== EXERCISE ==
Exact copy, no pictures: reproduce every record below as it stands.

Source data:
::::::::::

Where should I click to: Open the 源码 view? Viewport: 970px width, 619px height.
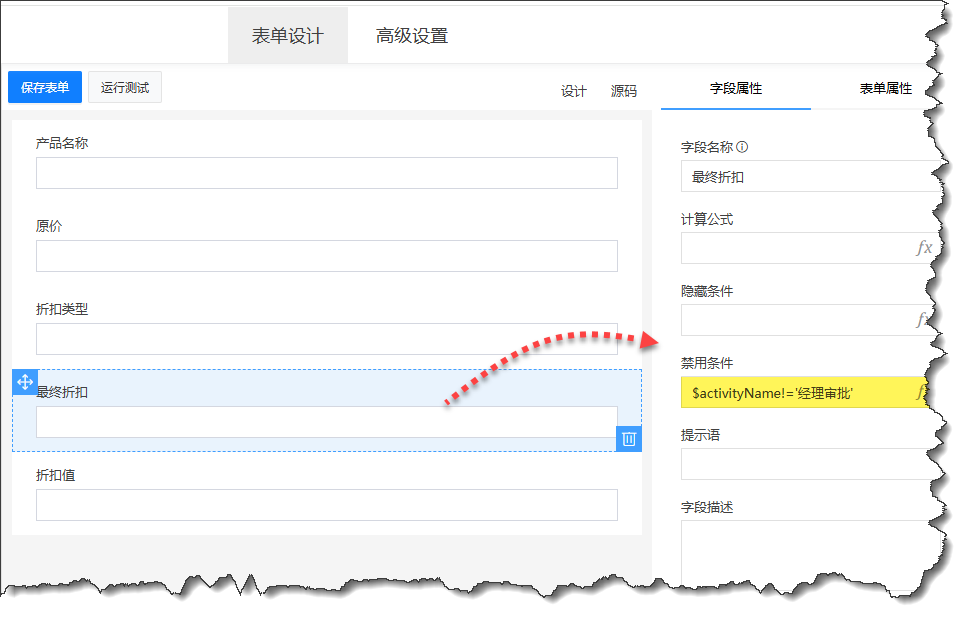pos(624,90)
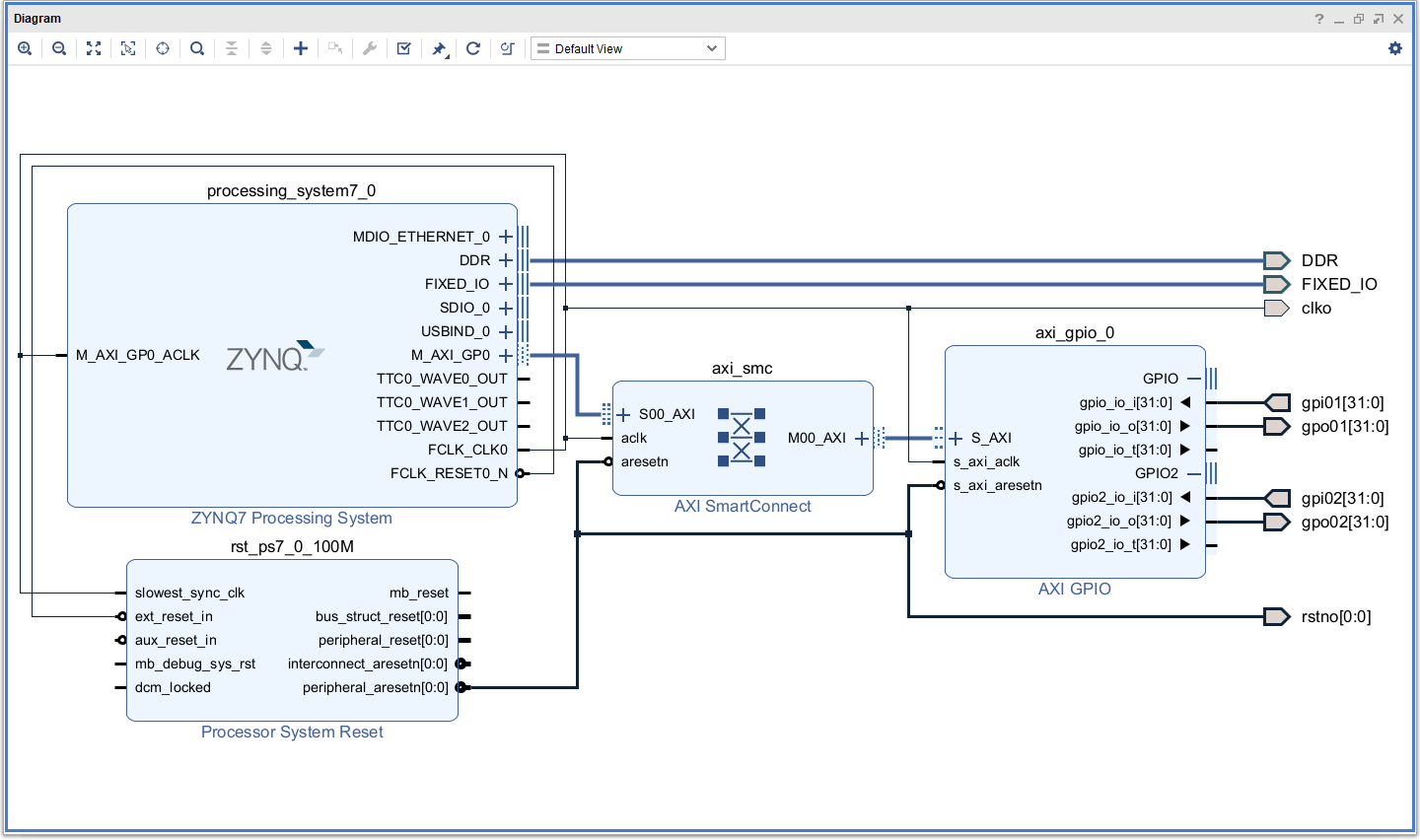
Task: Click the Search magnifier icon in toolbar
Action: 197,48
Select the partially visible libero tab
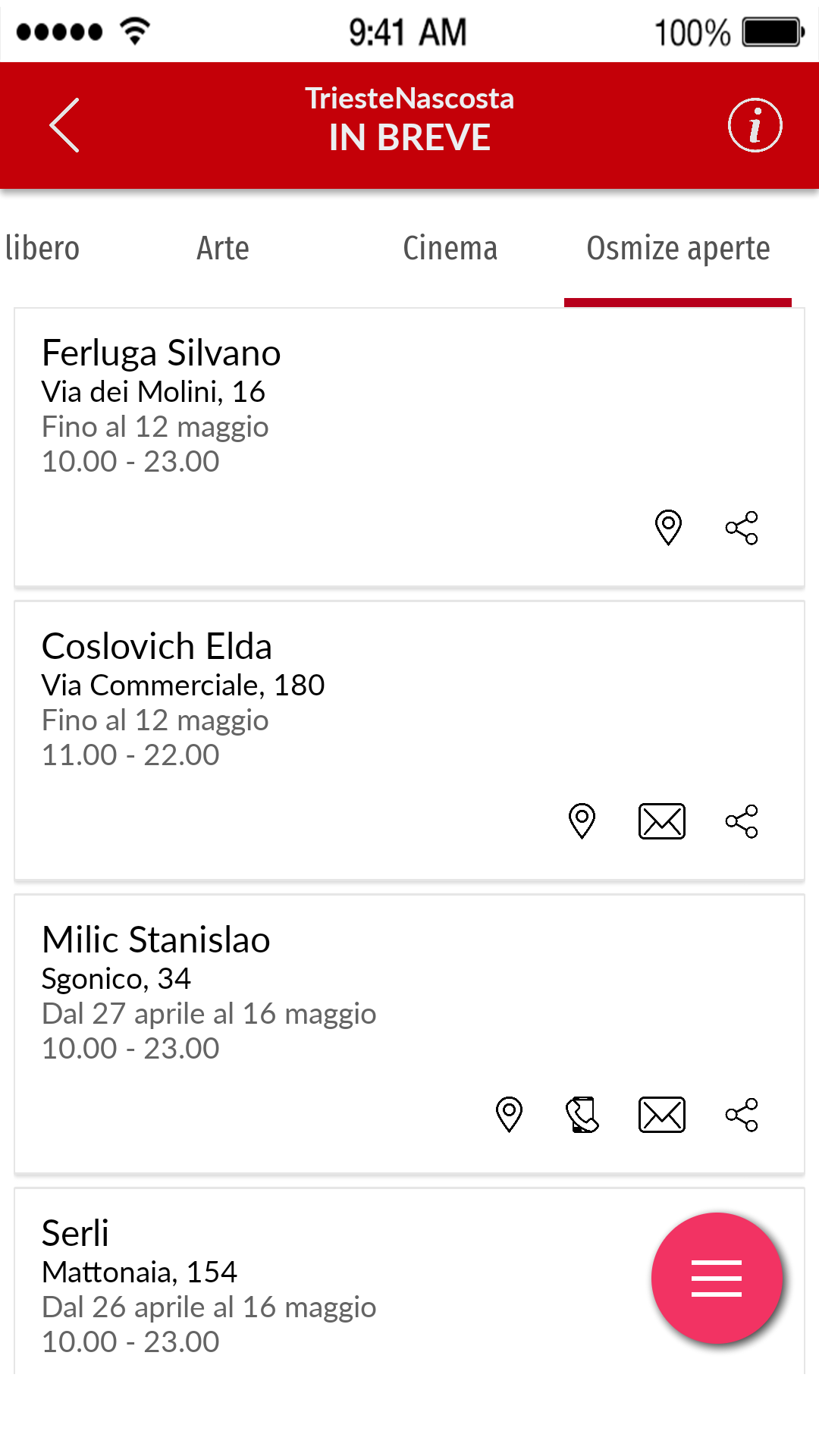 click(42, 248)
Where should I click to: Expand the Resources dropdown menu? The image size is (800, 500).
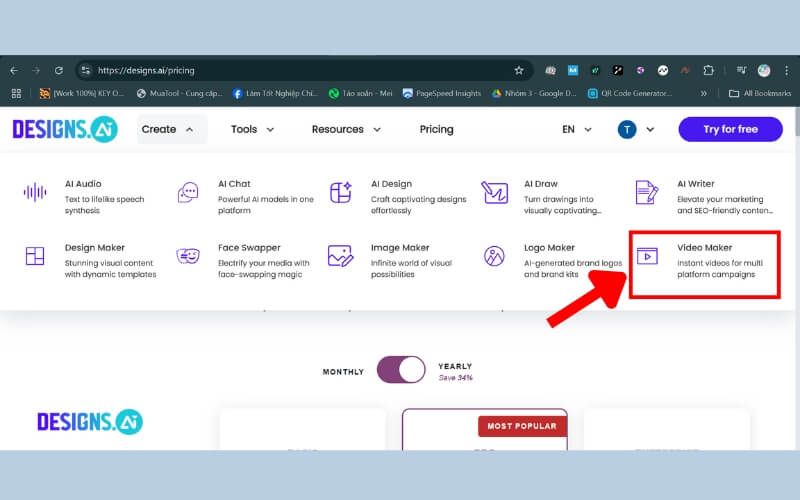point(346,129)
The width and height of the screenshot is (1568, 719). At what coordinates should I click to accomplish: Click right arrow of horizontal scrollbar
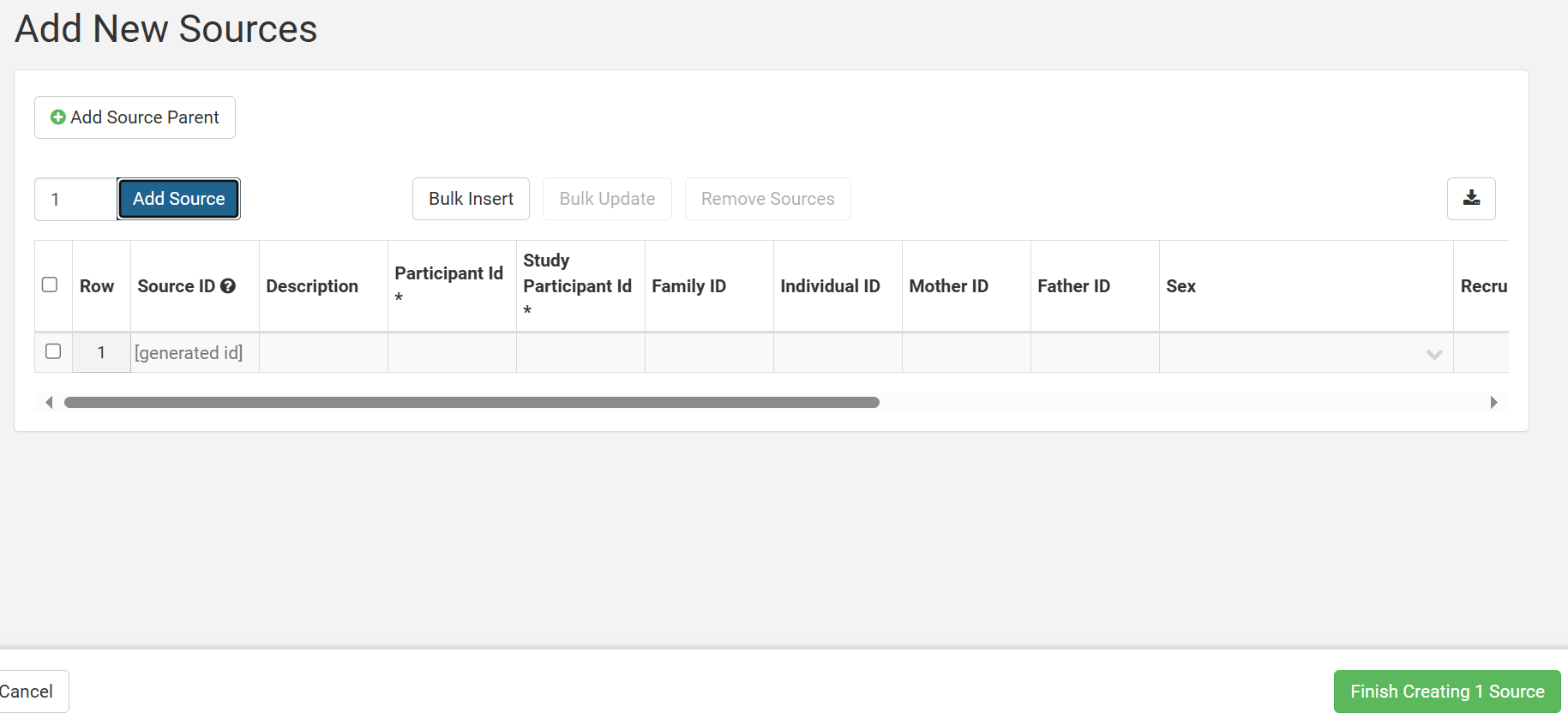pos(1493,402)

::::::::::

== OUTPUT FOR THIS EXERCISE ==
Where should I click to: Open the 源码 view? Viewport: 970px width, 619px height.
pos(624,90)
Task: Click the Search magnifier icon in toolbar
Action: 197,48
Select the partially visible libero tab
 click(42, 248)
Where should I click to: Expand the Resources dropdown menu? The image size is (800, 500).
point(346,129)
The width and height of the screenshot is (1568, 719). At what coordinates should I click to accomplish: Click right arrow of horizontal scrollbar
pos(1493,402)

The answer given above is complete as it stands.